Tribological Properties of Hard Alloys Based on Chromium Carbide

Hard alloys of the type KKhN and KKhNF were studied and shown to have low coefficient of friction (f = 0.21-0.17) and wear rate (I = 5.7-7.0 m/km) at sliding velocity 15 m/sec and load 7 MPa, which make them promising for use as antifrictional materials in dry friction units under load. Oxide films formed at the surface of the hard alloys play the role of solid lubricants and decrease frictional losses.     

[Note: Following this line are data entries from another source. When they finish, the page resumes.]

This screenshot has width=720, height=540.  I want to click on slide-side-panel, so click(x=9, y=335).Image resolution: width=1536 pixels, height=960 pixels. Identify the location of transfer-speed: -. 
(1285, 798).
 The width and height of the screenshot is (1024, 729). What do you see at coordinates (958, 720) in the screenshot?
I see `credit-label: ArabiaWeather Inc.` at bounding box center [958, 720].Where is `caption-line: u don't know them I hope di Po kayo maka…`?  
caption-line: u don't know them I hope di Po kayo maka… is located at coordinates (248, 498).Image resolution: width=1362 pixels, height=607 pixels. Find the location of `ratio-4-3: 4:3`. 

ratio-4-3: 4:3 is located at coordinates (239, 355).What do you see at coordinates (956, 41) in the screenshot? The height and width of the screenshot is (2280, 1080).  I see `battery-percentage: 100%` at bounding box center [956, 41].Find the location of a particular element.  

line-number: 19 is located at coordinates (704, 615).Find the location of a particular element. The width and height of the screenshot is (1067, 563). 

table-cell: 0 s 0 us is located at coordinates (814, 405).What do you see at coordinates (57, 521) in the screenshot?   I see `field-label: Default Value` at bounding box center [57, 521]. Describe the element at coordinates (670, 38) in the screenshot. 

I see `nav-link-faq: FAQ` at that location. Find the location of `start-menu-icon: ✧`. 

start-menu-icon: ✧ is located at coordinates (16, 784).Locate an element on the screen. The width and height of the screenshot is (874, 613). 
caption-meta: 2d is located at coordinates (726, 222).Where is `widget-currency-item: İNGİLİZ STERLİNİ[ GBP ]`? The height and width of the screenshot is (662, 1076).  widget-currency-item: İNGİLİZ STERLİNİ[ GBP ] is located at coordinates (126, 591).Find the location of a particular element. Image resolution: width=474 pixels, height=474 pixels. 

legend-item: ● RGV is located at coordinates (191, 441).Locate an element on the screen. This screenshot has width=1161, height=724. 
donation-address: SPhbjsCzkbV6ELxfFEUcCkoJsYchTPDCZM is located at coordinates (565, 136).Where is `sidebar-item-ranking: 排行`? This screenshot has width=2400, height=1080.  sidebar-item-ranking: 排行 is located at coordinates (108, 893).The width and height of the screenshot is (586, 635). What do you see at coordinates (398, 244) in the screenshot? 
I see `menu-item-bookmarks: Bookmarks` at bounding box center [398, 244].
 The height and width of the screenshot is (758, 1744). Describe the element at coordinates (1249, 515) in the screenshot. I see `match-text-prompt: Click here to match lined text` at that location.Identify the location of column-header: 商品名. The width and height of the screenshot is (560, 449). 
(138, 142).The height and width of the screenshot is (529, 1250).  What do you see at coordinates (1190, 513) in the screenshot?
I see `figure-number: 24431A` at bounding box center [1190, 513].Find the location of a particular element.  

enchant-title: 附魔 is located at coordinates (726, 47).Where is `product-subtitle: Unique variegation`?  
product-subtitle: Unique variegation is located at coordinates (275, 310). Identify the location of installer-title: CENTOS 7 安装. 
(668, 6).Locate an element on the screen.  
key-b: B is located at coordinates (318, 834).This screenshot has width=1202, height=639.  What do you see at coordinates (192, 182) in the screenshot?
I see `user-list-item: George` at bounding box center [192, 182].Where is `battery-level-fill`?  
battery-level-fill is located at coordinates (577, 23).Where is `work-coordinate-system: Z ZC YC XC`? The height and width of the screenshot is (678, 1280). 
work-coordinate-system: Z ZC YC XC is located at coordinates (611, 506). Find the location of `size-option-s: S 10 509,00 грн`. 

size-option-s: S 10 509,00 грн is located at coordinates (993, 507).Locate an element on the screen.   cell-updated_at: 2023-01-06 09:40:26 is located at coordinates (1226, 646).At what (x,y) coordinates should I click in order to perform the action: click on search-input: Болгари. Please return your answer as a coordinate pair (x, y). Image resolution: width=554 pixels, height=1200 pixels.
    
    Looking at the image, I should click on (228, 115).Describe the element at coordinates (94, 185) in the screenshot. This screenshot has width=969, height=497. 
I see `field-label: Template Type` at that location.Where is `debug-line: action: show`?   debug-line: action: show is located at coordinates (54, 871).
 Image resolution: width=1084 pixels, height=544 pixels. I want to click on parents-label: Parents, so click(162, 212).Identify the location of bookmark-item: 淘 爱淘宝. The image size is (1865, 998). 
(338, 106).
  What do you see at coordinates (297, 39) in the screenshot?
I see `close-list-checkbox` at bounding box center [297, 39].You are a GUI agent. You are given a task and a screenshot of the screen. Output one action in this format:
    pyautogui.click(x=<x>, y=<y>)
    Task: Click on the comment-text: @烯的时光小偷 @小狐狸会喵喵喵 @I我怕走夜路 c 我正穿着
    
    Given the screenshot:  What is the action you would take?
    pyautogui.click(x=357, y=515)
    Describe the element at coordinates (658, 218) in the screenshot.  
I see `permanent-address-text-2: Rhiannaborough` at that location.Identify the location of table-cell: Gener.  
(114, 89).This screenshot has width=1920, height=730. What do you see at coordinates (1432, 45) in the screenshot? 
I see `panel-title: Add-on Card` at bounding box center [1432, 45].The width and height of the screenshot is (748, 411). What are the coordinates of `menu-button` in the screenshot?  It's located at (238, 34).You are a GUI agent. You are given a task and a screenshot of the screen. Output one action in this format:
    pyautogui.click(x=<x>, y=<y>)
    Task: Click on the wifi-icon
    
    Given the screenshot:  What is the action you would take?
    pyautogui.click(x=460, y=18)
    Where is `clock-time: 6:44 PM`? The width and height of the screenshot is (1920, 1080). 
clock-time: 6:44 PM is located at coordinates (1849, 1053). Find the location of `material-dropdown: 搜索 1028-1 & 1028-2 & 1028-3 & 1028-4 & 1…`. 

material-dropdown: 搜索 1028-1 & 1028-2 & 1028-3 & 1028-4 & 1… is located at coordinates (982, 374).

Theory of Initial Microcavity Growth in a Liquid Metal Around a Gas - Releasing Particle. Part 2. Bubble Initiation Conditions and Growth Kinetics

A theory is presented that includes capillary, hydrodynamic, and diffusion aspects. The main attention is devoted to capillary and hydrodynamic effects. The hydrodynamic process (bubble growth) is governed by a nonlinear integrodifferential equation, whose coefficients are dependent on the surface tension, density, and viscosity of the liquid, and also on the difference between the pressure in the gas within the bubble and that in the surrounding liquid. The gas pressure in the bubble is dependent on the rate of gas release from the inclusion (source). An expression is derived for the bubble radius as a function of time. The theory can be useful for developing the technology of powder materials and foam metals.